> _Problem description_: Go through the listing below and output it word for word.

======== Source material ========

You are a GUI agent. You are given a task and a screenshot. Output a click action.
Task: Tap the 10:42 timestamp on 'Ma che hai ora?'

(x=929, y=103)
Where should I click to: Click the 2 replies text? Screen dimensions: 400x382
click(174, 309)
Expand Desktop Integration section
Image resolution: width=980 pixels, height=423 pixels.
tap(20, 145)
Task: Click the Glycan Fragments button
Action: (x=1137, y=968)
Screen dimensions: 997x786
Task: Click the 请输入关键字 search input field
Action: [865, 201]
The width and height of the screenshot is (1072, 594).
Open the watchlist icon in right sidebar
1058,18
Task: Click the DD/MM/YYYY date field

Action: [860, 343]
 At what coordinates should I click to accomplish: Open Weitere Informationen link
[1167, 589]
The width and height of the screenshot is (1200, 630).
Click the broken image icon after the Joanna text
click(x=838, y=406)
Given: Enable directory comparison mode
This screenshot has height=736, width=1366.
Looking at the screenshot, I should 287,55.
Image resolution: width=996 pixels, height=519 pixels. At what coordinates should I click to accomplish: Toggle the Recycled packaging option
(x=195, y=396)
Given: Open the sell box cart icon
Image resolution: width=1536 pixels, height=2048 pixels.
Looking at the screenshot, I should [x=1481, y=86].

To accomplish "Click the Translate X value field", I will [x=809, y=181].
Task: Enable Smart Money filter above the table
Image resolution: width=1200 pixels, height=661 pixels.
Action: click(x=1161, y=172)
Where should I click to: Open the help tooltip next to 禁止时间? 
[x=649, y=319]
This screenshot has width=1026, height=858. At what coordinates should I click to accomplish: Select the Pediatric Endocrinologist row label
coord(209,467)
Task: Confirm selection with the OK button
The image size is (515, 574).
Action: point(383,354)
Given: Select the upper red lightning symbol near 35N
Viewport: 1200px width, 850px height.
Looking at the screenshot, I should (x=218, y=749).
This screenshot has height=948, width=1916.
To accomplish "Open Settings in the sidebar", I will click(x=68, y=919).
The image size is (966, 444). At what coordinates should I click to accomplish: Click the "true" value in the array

========

> _Output below_:
You are a GUI agent. You are given a task and a screenshot. Output a click action.
Task: Tap the 10:42 timestamp on 'Ma che hai ora?'

(x=929, y=103)
Where should I click to: Click the 2 replies text? Screen dimensions: 400x382
click(174, 309)
Expand Desktop Integration section
Image resolution: width=980 pixels, height=423 pixels.
tap(20, 145)
Task: Click the Glycan Fragments button
Action: (x=1137, y=968)
Screen dimensions: 997x786
Task: Click the 请输入关键字 search input field
Action: [865, 201]
The width and height of the screenshot is (1072, 594).
Open the watchlist icon in right sidebar
1058,18
Task: Click the DD/MM/YYYY date field

Action: [860, 343]
 At what coordinates should I click to accomplish: Open Weitere Informationen link
[1167, 589]
The width and height of the screenshot is (1200, 630).
Click the broken image icon after the Joanna text
click(x=838, y=406)
Given: Enable directory comparison mode
This screenshot has height=736, width=1366.
Looking at the screenshot, I should 287,55.
Image resolution: width=996 pixels, height=519 pixels. At what coordinates should I click to accomplish: Toggle the Recycled packaging option
(x=195, y=396)
Given: Open the sell box cart icon
Image resolution: width=1536 pixels, height=2048 pixels.
Looking at the screenshot, I should [x=1481, y=86].

To accomplish "Click the Translate X value field", I will [x=809, y=181].
Task: Enable Smart Money filter above the table
Image resolution: width=1200 pixels, height=661 pixels.
Action: click(x=1161, y=172)
Where should I click to: Open the help tooltip next to 禁止时间? 
[x=649, y=319]
This screenshot has width=1026, height=858. At what coordinates should I click to accomplish: Select the Pediatric Endocrinologist row label
coord(209,467)
Task: Confirm selection with the OK button
The image size is (515, 574).
Action: point(383,354)
Given: Select the upper red lightning symbol near 35N
Viewport: 1200px width, 850px height.
Looking at the screenshot, I should (x=218, y=749).
This screenshot has height=948, width=1916.
To accomplish "Open Settings in the sidebar", I will click(x=68, y=919).
The image size is (966, 444). At what coordinates should I click to accomplish: Click the "true" value in the array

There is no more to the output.